*Schriftlicher Auftrag a:*
Welche Stücke sammelt laut dem Text über das Sammeln jemand, bei dem der Gedanke an den Anlagewert dominiert?

Das eben erwähnte gilt nicht für Sammler, die über Jahrzehnte eine seltene, weil ziemlich vollständige Sammlung aufgebaut haben. Viele Museen sind durch private Sammler entstanden und man hat diesen Menschen dankbar zu sein. Beispielsweise gibt es private Radiomuseen, in denen einige Sammler zusammenwirken, die sogar Jugendliche ohne Kosten oder mit einem bescheidenen Kostenanteil weiterbilden.
Sammeln als Kapitalanlage
Irgendwie gilt es immer, sich seine Sammlung möglichst günstig aufzubauen. Ein gewisser Mehrwert soll anfallen, falls ein Verkauf notwendig ist. Fast jede Sammlung stellt einen gewissen Anlagewert dar. Dominiert dieser Gedanke, sammelt man wohl nur exquisite Stücke; beschränkt sich also auch. Wenige Sammler dieser Kategorie legen selbst Hand an bei der Restaurierung. Radios sind für das Ausleben dieses Motivs nicht gut geeignet, so dass dieser Sammlertyp eher Kunst sucht.

*Datensatz:*
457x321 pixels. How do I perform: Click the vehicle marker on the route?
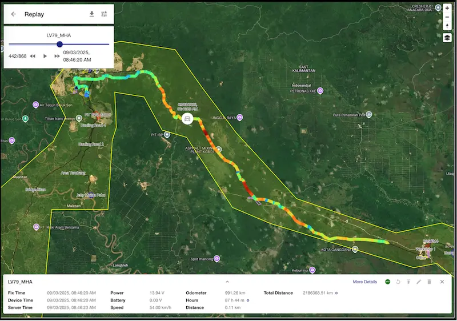tap(186, 119)
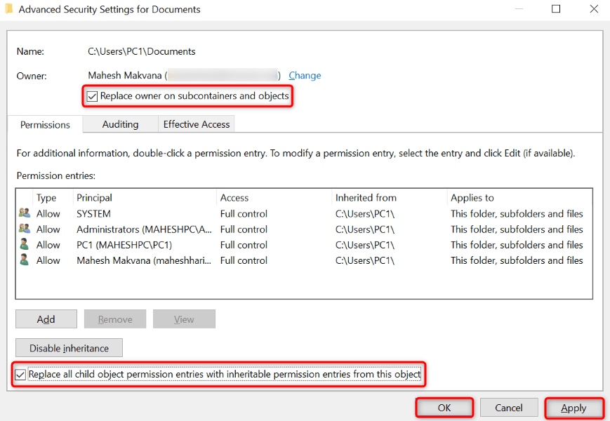The height and width of the screenshot is (421, 610).
Task: Click the folder icon in the title bar
Action: [8, 9]
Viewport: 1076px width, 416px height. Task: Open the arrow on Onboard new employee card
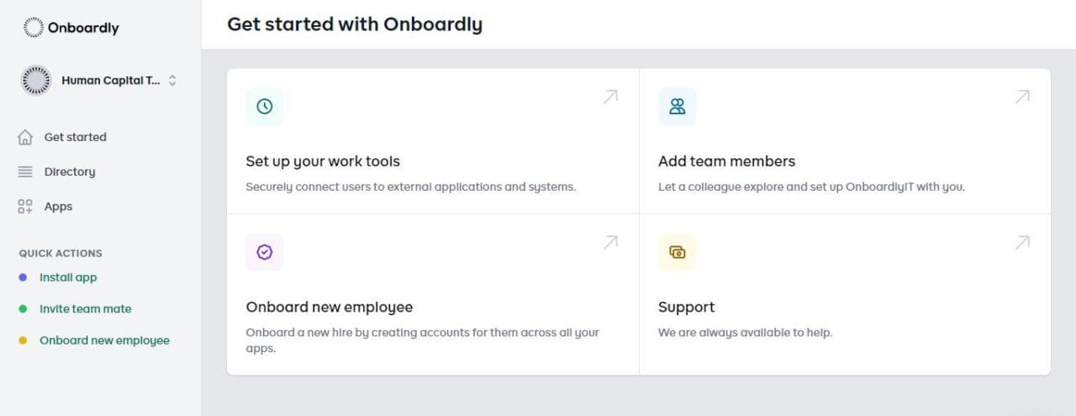(610, 242)
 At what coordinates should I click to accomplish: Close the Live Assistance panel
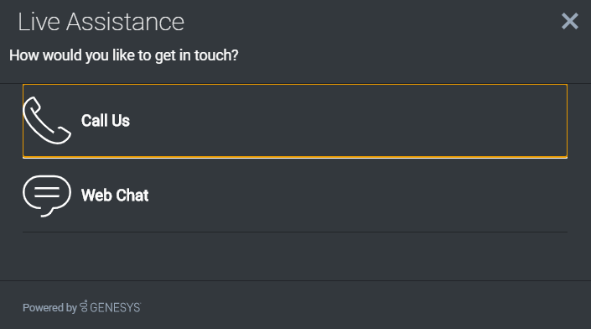click(x=569, y=21)
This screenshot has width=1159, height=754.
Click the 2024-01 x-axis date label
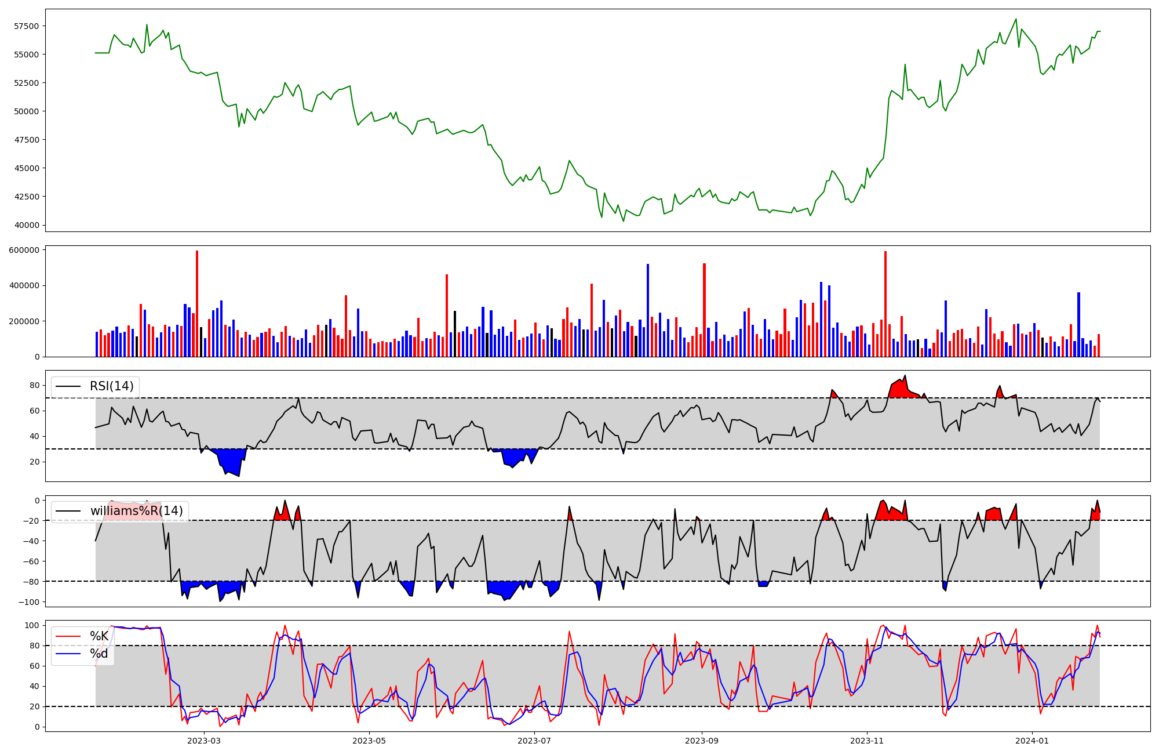coord(1032,741)
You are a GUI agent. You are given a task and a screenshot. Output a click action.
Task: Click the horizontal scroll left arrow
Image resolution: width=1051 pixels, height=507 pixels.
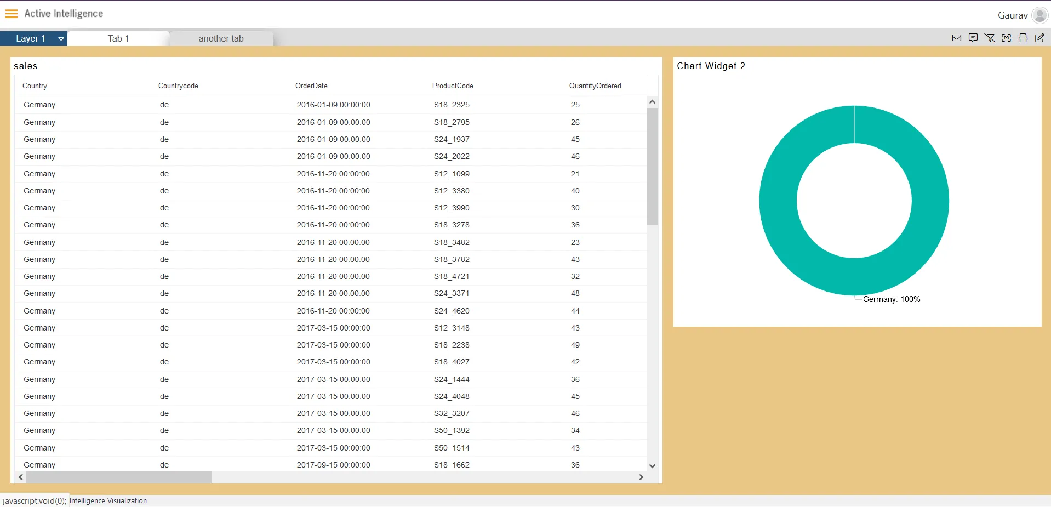(21, 477)
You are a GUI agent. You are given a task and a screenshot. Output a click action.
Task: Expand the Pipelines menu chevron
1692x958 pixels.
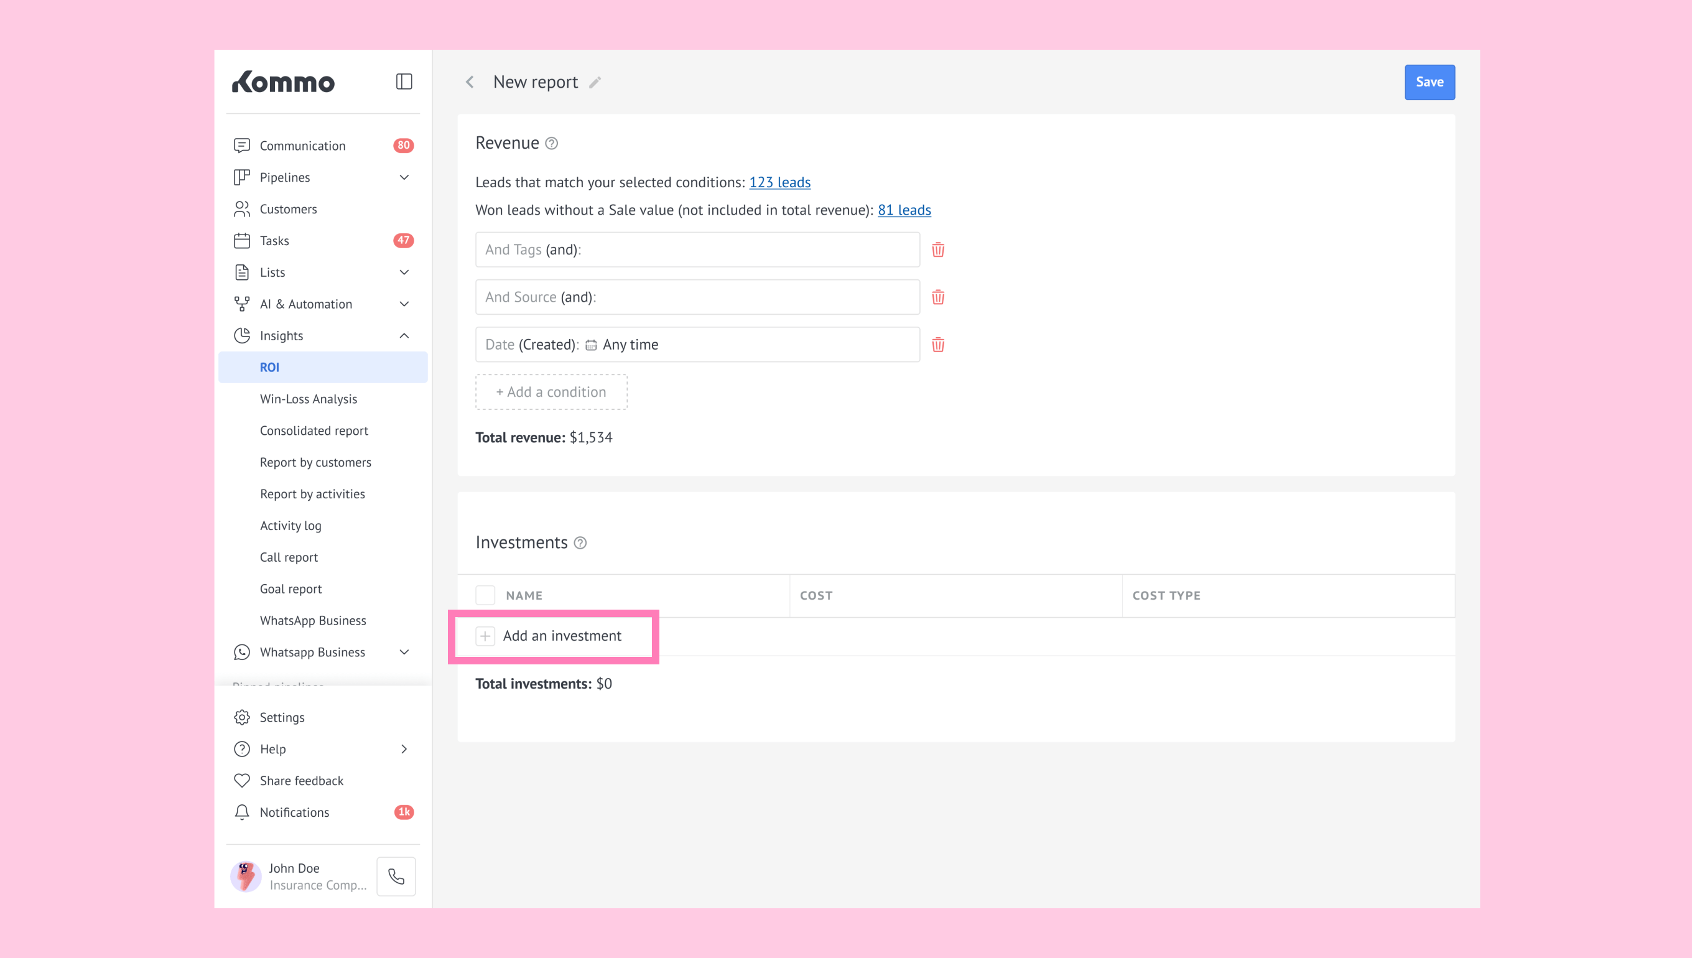point(404,177)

*Schriftlicher Auftrag b:*
Gib die Zeilen der Einträge von der Zeile mit „This screenshot has width=1159, height=754.“ bis zum Ende der Einträge, beide einschließlich, samt den Aufforderungen erneut wieder und multipliziere dabei jede Koordinate in den Antworten mit 1,85, gerundet auf ganze Zahlen mit Aufrundung bei halben Werten. Lass die Bilder in deiner Antwort weg.

*Ergebnis a:*
Wohl nur exquisite Stücke.

*Ergebnis b:*
This screenshot has width=1159, height=754.
Click the 2024-01 x-axis date label
coord(1909,1371)
You are a GUI agent. You are given a task and a screenshot. Output a click action.
Task: Click the horizontal scroll left arrow
Image resolution: width=1051 pixels, height=507 pixels.
(39, 882)
You are a GUI agent. You are given a task and a screenshot. Output a click action.
Task: Expand the Pipelines menu chevron
1692x958 pixels.
point(747,327)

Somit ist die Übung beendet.